Übergewicht wird nach internationaler Übereinkunft über den sogenannten Body-Mass-Index bestimmt. Der BMI wird folgendermaßen berechnet: Körpergewicht in Kilogramm geteilt durch Körpergröße in Metern zum Quadrat. Bei einem 1,65 m großen Menschen mit 80 Kilogramm sieht die Berechnung so aus: 80 : 2,72 = BMI 29,4. Werte zwischen 18,5 und 24,9 gelten dann als Normalgewicht. Ab einem BMI von 25 sprechen Mediziner von Übergewicht, bei einem BMI von 30 von Fettsucht oder Adipositas.

Taille-Hüfte-Quotient

Vereinfacht lässt sich sagen: Fett in Nähe von Organen, das sogenannte viszerale Fett, schadet der Gesundheit mehr als Fett an Po oder Beinen. Wenn sich das Körperfett zum größten Teil um die Taille befindet, spricht man vom Apfeltyp. Bei einer Körperfettverteilung in Apfelform ist das Risiko für Bluthochdruck, Diabetes, Herzkrankheit und Schlaganfall deutlich erhöht. Das Risiko für die Erkrankungen ist höher, weil die Fettzellen häufig nicht nur unter der Haut sitzen, sondern beispielsweise auch in der Leber. Übergewicht beim Birnentyp bringt im Durchschnitt geringere Risiken mit sich als beim Apfeltyp. Die Erklärung: Die Fettzellen sammeln sich vor allem in organfernen Region, etwa am Gesäß und den Oberschenkeln.
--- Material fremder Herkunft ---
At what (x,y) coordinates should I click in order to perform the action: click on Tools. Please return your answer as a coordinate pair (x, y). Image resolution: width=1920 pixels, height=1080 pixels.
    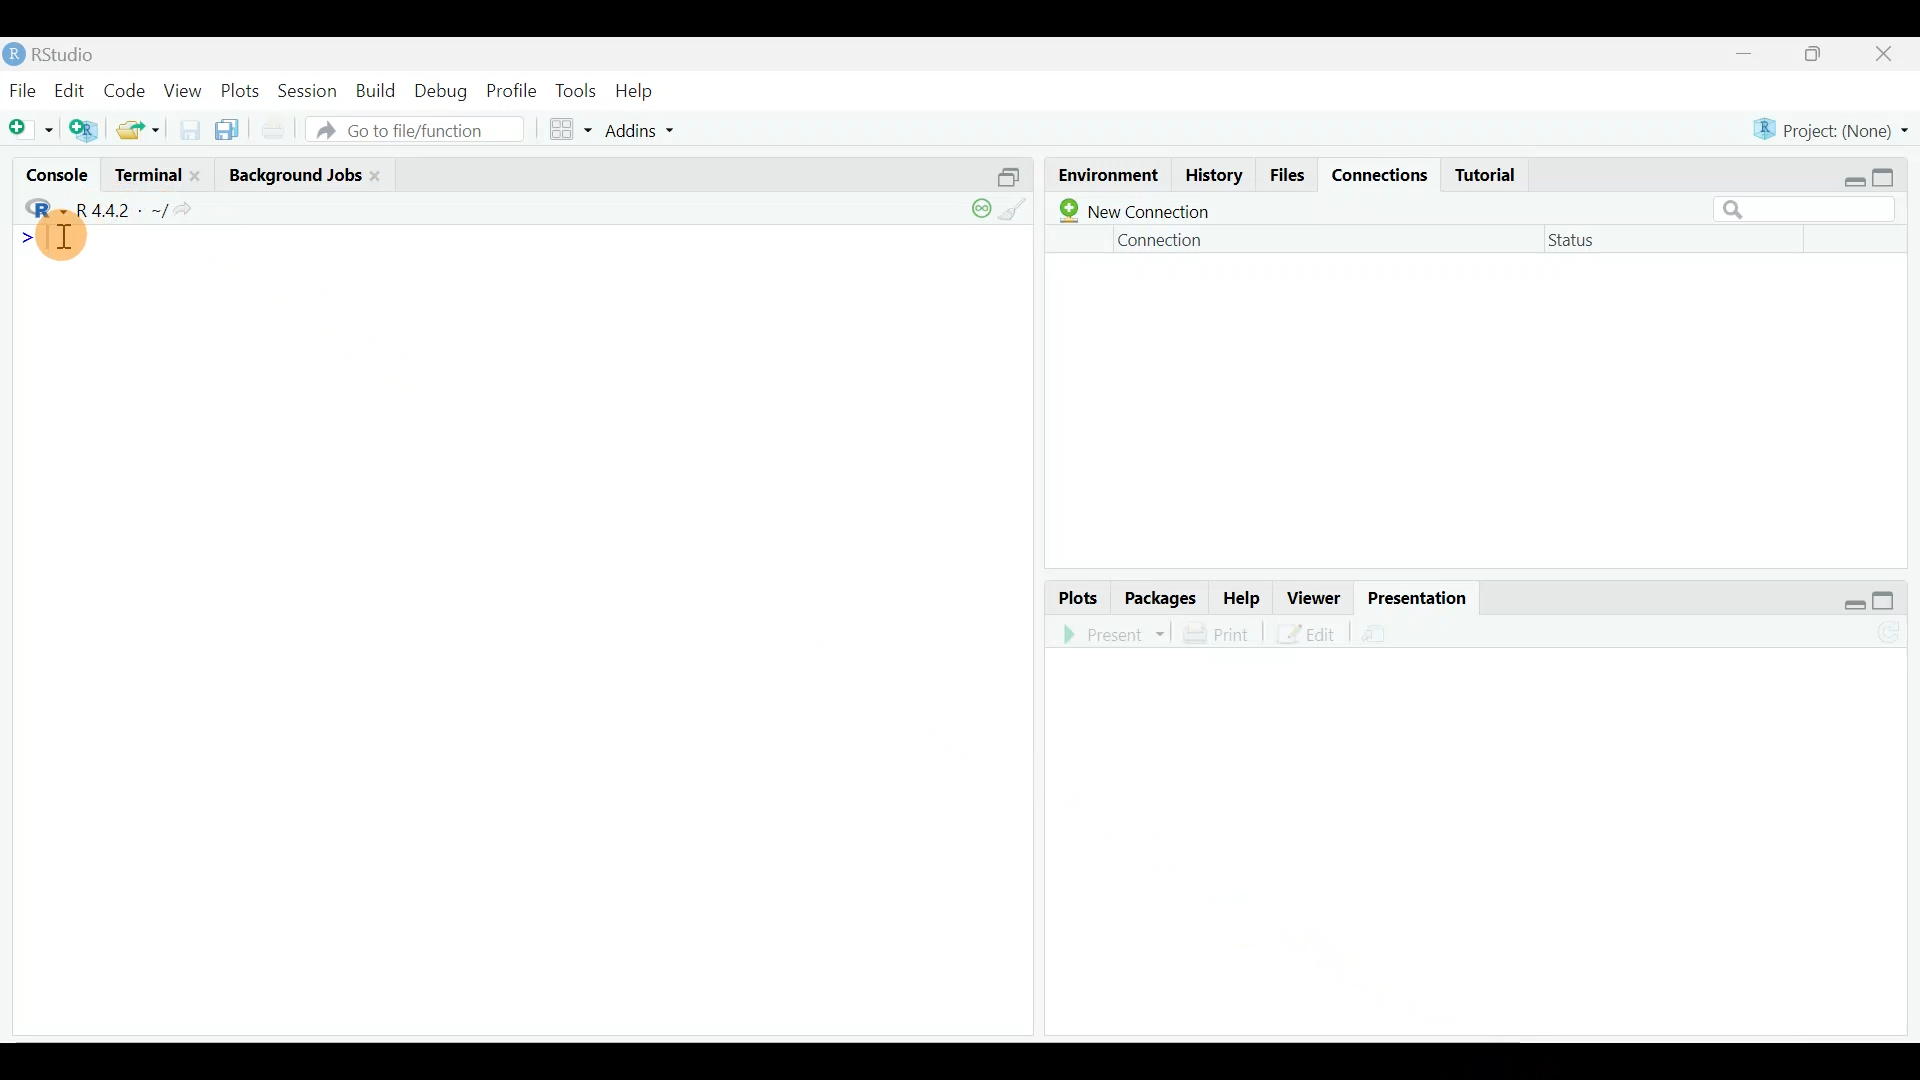
    Looking at the image, I should click on (577, 88).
Messen lässt sich die Fettverteilung in Form des Taille-Hüfte-Quotienten. Ein gesunder TH-Quotient ist bei Frauen gleich oder kleiner als 0,8. Bei Männern geht man von einem gesunden TH-Quotienten von 0,9 und kleiner aus.

Ursachen

Hauptursache von Übergewicht ist grob vereinfacht, dass dem Körper mit der Nahrung mehr Energie zugeführt wird, als er verbraucht. Die überschüssige Energie lagert der Organismus als Fett unter der Haut oder in Organen ein.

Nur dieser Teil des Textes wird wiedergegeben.